Section: New Results

A Chemical Approach for Autonomous Service Computing

Participants : Héctor Fernández, Marko Obrovac, Cédric Tedeschi.

Chemical Computing for the Simulation of Agile-Based Software Engineering

Participants : Héctor Fernández, Cédric Tedeschi.

In the framework of Héctor Fernández' internship at Vrije University, we applied the chemical programming model to simulate the behavior of a team developing software with Agile methods. Although an unexpected application, it has been the occasion to widen the range of applications and users of the software prototype developed during Héctor's thesis.

Scalable Atomic Capture of Molecules

Participants : Marko Obrovac, Cédric Tedeschi.

Capturing the reactants involved in a reaction constitutes one of the main challenges in the execution of chemical programs. Doing it at large scale is one of the essential barriers hindering the actual execution of chemical programs at large scale. While the problem resembles the classic resource allocation problem, it differs from it by different aspects. One of the main difference stands in the fact that the probability of a conflict varies during the course of execution. When the number of possible reactions is high, then there is no need for a complex conflict resolution scheme, as it would lead to a useless additional cost. In contrary, when this number drops, the probability of a conflict increases, and a systematic conflict resolution is mandatory to ensure at least one reaction will take place.

An adaptive protocol has been proposed, based on the dynamic combination of several strategies. Based on simulations, we have shown that, by dynamically switching from one strategy to another one, even by locally deciding which protocol to use, it is possible to combine the good properties of the strategies without suffering from their drawbacks [18] .

The work was recently extended to take several rules into account. Rules have been defined to be able, not only to choose a strategy, but also to choose the rule to be executed, with the constant objective of maximizing the number of reactions executed in a given time.

DHT-based Runtime for the Chemical Programming Model

Participants : Marko Obrovac, Cédric Tedeschi.

The development of a distributed chemical machine entered its experimental phase with the development of a software prototype containing the following building blocks:

• A distributed hash table structures the network and allows any node to communicate with any other node in a logarithmic number of hops in this logical overlay.
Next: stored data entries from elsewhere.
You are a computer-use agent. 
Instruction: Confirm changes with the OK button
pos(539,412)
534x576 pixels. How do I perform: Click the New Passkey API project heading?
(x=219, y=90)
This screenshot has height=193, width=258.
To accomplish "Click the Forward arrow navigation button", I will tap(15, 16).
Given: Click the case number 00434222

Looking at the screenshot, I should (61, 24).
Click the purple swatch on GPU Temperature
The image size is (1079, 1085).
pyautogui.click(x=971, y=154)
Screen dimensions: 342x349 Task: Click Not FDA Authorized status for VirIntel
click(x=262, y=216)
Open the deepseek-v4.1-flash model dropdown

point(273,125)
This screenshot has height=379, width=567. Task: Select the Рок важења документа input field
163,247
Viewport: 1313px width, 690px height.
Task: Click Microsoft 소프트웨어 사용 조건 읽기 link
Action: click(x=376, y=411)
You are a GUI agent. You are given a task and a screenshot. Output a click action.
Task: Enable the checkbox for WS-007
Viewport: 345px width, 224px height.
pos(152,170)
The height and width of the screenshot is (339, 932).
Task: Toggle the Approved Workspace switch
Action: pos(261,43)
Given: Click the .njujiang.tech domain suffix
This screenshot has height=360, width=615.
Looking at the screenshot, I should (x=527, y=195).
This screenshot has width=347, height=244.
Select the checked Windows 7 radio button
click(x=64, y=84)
• On top of the distributed hash table, a set of discovery mechanisms allows to find molecules needed in reactions, whatever their location is. These mechanisms are based on complex distribution and retrieval scheme borrowed from the P2P literature.

• The atomic capture protocol described before has been fully integrated in this framework.

• The discovery of molecules has been extended in order to detect the termination of the program and to be able to send the results of the computation back to the requester.

This software prototype has been deployed over the Grid'5000 platform [36] .